I havent personally tried it but I seen some people use a type of super glue to fill damage instead of the classic filler. Less messy and dries quicker. I think some of the smart repair people use this for alloys.


----------



## dancoupe (May 8, 2012)

Good job  a++


----------



## DeeTailer (Aug 13, 2009)

Bod42 said:


> Awesome work, its a great feeling when you complete works yourself and it comes out as good as many refurb companies.
> 
> What Chrome paint did you use as yours looks really good? I used some in the past and it just looks like dodgy silver.


I just used a spare can I had on the shelf. It was called Mr Christmas Silver Metallic Lacquer Spray.....


----------



## id_doug (Apr 6, 2011)

Great finish bud. I done my winter wheels last year and got that reaction on one of my wheels and it bummed me out, that and the fact I drop something on one of them before I got them on the car and chipped the finish.

Will be interested to see how yours fair. Unfortunately I had a little lacquer peel on mine but they went on the car quite soon after they were finished so probably down to that.

BTW the shower pics are genius, my other half wasn't as impressed when I showed her though :thumb:


----------



## MEH4N (Mar 15, 2012)

looks like a job well done. great work done by yourself on them


----------



## Mumbles (Nov 7, 2011)

Looks ace!

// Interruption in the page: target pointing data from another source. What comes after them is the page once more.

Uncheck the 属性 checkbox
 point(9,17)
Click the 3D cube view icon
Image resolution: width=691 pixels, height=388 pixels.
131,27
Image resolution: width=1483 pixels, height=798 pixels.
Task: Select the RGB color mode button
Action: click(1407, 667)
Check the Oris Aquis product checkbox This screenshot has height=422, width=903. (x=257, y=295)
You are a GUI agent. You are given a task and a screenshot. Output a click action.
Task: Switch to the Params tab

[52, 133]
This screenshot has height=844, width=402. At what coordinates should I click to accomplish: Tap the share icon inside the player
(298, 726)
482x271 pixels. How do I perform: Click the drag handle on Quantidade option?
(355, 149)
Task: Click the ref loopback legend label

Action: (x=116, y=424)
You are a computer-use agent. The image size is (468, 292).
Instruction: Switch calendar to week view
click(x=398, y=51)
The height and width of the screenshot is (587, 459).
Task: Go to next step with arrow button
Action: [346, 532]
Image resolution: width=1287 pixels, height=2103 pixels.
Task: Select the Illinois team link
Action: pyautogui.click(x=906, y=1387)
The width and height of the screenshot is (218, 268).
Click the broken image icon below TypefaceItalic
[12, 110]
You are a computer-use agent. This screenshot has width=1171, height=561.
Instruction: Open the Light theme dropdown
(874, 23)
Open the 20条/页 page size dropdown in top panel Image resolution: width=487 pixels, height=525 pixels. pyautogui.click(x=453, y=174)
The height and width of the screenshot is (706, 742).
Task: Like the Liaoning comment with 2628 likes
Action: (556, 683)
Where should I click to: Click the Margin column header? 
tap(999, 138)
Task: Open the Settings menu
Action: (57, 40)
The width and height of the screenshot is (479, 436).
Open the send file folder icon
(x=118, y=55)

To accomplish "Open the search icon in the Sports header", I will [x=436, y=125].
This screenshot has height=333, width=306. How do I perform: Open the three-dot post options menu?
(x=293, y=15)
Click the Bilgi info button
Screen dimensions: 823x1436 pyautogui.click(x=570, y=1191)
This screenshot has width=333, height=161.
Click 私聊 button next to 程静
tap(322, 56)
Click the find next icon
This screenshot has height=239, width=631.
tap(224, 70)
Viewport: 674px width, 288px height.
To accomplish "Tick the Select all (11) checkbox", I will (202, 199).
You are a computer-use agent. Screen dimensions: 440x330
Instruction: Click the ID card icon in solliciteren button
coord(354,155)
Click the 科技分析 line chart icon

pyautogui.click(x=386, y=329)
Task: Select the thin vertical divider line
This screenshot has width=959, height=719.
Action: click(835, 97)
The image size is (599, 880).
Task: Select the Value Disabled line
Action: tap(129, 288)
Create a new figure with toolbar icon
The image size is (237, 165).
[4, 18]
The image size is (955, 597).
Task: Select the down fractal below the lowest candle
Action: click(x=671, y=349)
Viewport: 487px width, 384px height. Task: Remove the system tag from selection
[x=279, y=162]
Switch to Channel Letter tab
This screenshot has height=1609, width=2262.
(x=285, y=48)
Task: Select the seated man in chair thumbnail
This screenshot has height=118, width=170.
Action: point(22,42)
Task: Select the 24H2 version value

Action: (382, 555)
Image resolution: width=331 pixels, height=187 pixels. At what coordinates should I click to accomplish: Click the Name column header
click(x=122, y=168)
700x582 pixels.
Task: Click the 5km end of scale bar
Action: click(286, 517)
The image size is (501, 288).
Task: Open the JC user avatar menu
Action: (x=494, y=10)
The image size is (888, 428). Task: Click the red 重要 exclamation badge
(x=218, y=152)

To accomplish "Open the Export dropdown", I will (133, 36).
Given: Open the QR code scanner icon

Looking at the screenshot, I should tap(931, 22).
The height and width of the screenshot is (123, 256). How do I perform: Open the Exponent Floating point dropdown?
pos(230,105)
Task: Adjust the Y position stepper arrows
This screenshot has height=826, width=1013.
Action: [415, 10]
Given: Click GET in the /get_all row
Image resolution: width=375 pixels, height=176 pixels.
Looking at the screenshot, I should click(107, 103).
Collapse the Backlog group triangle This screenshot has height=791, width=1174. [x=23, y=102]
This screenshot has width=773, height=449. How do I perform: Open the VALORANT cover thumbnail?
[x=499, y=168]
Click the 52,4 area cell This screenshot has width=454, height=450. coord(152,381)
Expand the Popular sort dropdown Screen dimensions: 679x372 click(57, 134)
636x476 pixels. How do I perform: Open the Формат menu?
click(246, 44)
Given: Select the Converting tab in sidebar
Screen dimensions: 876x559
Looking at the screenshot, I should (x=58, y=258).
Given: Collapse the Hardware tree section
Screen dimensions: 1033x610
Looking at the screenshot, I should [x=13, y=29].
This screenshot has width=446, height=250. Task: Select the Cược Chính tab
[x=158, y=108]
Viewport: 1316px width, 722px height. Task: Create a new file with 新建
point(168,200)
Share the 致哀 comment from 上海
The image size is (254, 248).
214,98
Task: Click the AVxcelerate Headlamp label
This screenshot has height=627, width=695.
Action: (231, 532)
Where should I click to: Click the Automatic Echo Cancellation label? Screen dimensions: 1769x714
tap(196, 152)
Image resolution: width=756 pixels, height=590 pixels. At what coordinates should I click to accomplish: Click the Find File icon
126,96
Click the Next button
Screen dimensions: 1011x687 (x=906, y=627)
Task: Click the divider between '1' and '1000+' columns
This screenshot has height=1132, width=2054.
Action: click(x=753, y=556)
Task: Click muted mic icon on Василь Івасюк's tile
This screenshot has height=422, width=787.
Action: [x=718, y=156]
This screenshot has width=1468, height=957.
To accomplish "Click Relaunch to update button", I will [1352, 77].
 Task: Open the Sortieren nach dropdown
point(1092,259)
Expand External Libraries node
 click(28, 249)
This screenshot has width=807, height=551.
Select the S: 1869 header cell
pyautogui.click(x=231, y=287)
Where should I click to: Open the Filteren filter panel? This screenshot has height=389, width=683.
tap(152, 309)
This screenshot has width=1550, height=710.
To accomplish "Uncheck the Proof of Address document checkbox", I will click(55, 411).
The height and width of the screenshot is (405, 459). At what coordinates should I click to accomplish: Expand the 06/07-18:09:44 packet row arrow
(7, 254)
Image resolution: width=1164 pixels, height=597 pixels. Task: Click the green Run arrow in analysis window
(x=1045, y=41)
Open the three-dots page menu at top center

Great job! :thumb:


----------



## DMH-01 (Mar 29, 2011)

Great job there mate :thumb:


----------



## DOBE (May 4, 2012)

Great job mate!
Nothing better than saving yourself a few quid doing a job yourself.



cleaningfreak said:


> looks very nice... and just out of curiosity ... how did u filled those kerbed marks ?


I done one of my wheels after a disagreement with a pothole and used a steel stick from eBay.

It dries rock solid and is quite easy to sand.


----------



## mxb74 (Sep 25, 2009)

I bought some 14" rims for my Cavalier many years ago they fitted in the dishwasher nicely before I sprayed them up!

Good work!


----------



## james_death (Aug 9, 2010)

Looking very pro...:thumb:


----------